Perhaps so, but those who win in this game become our governmental leaders and legislators. Quite abruptly they are thrown into a different game. Some realize that and start playing by the new rules, but others do not. This seems to be the place we are right now in the US. Our leaders cannot distinguish between the rules of getting elected and being elected. If they continue to act based on lies and biased opinions—a sort of lie, we cannot count on the outcomes of actions as likely to be the case.

Brute facts are few and far between in most of the issues that matter in governance at all levels. The problems to be faced arise in complex systems, one of my favorite topics. Complexity confounds the discovery of brute facts. It is unlikely and, in some cases, impossible to determine the basic facts that explain a situation and can, thus, be counted on in drafting and implementing a response. There is only opinion to be had. Science, which is the only institution that offers “truthful” opinions about the material world, may be useful, but cannot deliver a full story in these cases. It is critical that the opinions used to plan and initiate action are the most reliable possible. Reliability of opinions depends on the open-mindedness and mental capabilities of those (high levels of complexity always require multiple inquirers) involved in generating the actions.

Partisan opinions are intrinsically biased; that’s what makes them partisan in the first place. I do, unhappily, agree with Stone’s claim that such partisan sources now dominate the way many, if not most, people get the information on which they formulate their beliefs.
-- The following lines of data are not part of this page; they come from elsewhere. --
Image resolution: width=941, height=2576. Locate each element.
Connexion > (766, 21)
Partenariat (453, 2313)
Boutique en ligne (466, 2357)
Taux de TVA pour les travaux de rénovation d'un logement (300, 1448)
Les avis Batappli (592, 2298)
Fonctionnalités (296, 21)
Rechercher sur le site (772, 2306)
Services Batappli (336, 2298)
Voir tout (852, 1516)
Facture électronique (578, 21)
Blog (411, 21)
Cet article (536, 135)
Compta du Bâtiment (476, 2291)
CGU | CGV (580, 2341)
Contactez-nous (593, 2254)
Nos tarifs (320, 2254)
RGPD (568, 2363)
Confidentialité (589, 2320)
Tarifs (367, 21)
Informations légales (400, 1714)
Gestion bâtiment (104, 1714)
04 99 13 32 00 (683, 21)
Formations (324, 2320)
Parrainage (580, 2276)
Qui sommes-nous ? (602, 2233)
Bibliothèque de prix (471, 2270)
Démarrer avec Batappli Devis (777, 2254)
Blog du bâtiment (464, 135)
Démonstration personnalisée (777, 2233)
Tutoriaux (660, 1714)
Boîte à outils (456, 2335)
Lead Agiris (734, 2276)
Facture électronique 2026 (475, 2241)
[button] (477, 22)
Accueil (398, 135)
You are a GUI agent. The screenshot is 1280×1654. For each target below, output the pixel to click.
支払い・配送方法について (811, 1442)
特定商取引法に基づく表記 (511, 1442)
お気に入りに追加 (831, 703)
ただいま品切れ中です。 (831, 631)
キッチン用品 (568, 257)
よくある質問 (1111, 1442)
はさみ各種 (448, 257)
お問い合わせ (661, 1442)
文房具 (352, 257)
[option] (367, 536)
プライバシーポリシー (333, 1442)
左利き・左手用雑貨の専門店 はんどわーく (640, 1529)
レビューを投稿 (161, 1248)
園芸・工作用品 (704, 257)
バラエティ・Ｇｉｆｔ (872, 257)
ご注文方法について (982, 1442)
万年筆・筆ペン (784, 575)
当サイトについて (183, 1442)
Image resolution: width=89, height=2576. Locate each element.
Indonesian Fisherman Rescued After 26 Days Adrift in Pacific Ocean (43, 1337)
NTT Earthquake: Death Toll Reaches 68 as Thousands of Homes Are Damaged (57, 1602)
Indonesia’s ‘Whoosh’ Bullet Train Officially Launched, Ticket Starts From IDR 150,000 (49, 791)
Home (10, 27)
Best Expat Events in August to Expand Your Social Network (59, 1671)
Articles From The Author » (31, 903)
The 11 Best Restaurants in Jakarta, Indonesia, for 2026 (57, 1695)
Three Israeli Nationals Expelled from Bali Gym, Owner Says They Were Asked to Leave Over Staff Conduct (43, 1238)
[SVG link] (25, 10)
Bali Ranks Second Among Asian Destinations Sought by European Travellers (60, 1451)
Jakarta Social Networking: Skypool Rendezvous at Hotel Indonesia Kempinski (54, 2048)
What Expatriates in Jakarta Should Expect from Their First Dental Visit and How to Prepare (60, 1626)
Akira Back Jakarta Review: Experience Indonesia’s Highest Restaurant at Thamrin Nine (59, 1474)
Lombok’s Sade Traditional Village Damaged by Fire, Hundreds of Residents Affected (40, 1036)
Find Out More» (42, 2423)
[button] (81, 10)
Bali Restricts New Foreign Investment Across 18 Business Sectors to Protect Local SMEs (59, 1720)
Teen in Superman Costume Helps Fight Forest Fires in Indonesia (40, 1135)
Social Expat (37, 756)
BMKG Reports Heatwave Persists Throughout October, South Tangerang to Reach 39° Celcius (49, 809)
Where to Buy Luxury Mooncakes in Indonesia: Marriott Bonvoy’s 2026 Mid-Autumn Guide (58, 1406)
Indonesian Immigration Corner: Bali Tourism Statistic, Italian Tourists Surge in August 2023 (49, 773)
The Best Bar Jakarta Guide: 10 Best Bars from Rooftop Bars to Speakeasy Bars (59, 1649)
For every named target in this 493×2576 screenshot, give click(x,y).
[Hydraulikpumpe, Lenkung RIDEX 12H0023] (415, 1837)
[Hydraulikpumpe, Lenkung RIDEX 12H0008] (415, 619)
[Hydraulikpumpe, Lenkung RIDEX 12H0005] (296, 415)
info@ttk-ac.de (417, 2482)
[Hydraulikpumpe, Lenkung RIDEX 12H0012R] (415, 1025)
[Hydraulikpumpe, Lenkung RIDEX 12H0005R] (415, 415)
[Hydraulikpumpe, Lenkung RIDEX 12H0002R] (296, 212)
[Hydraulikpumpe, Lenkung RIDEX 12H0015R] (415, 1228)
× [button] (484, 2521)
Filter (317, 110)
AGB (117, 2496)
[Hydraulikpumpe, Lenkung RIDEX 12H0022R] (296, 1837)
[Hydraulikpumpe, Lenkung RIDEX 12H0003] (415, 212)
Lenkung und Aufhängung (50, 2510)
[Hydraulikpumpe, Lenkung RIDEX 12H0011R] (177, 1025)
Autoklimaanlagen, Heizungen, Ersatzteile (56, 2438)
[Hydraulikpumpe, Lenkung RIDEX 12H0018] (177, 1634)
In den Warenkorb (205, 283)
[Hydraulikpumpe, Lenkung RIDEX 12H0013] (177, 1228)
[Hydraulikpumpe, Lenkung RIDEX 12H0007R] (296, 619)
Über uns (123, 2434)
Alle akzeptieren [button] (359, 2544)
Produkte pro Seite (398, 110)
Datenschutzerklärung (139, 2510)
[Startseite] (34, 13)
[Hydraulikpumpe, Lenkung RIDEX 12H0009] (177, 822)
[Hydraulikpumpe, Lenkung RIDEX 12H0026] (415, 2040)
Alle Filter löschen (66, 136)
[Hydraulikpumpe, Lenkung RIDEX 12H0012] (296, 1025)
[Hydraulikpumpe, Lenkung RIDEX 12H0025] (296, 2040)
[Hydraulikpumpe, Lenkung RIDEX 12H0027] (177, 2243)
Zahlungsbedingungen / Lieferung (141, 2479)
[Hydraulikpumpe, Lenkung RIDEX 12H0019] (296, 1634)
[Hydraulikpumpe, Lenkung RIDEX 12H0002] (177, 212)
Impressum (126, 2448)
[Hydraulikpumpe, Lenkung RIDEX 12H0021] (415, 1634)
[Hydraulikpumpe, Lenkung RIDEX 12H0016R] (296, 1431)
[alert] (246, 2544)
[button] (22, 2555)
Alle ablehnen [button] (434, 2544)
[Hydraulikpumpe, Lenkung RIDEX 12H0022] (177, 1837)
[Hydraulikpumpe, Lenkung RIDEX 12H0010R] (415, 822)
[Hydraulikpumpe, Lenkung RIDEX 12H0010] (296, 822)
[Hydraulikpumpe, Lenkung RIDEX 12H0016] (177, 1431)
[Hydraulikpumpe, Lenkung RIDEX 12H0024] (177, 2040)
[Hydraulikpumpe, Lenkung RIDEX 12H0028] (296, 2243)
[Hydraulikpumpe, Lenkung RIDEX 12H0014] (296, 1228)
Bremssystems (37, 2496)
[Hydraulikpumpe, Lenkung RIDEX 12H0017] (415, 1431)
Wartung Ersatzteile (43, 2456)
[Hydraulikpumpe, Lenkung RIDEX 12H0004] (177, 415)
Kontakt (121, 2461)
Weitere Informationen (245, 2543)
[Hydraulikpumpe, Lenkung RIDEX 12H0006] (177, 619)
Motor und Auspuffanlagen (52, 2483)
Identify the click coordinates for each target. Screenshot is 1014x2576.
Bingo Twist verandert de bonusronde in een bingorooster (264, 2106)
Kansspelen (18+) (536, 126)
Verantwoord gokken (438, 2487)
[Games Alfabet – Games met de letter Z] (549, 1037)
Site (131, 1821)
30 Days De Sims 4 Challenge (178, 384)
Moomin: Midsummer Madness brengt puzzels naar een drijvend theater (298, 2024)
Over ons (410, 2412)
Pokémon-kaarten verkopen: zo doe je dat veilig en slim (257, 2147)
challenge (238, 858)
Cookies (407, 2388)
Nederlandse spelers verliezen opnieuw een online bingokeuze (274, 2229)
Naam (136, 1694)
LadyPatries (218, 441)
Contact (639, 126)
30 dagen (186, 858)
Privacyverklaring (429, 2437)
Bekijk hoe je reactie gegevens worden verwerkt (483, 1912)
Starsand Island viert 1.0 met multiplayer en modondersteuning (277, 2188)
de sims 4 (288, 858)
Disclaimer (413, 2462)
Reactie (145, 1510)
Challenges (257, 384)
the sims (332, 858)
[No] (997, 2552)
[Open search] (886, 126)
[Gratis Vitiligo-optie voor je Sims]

I do not see any way to avoid this. All the more reason that those who win on the basis on poorly grounds opinions, shift as they move into their official roles. And all the more reason that the people have access to unbiased sources of information and public opinion. Painting such sources as passing off untruths and alternate facts is a strategy to deprive the citizenry of such sources.

Lastly, in this discussion of truths and opinions I have to add lies. Lies are statements the speaker knows are not true. They do not ever correspond to reality. Saying I live in Washington DC is a lie. Claiming I have a PhD in philosophy would be a lie, although I have come to acquire lots of philosophical ways of thinking. Accepting lies as truths has two serious consequences. Acts based on them will generally fail because they have little or no reality as grounds for the choice of action. In addition, they will erode the legitimacy of the speaker’s reputation as a truth teller, making it more and more problematic to engage with her or him in the future. That may not matter for those who are uncritical and do not care about the bad outcomes, but would seriously damage future interactions with anyone who does. Lies have no legitimate place in either the political process or the governance that follows. They may thwart the popular choice in elections, but they will cause harm, perhaps very large, to all, both the winners and losers, during the governance actions that follow.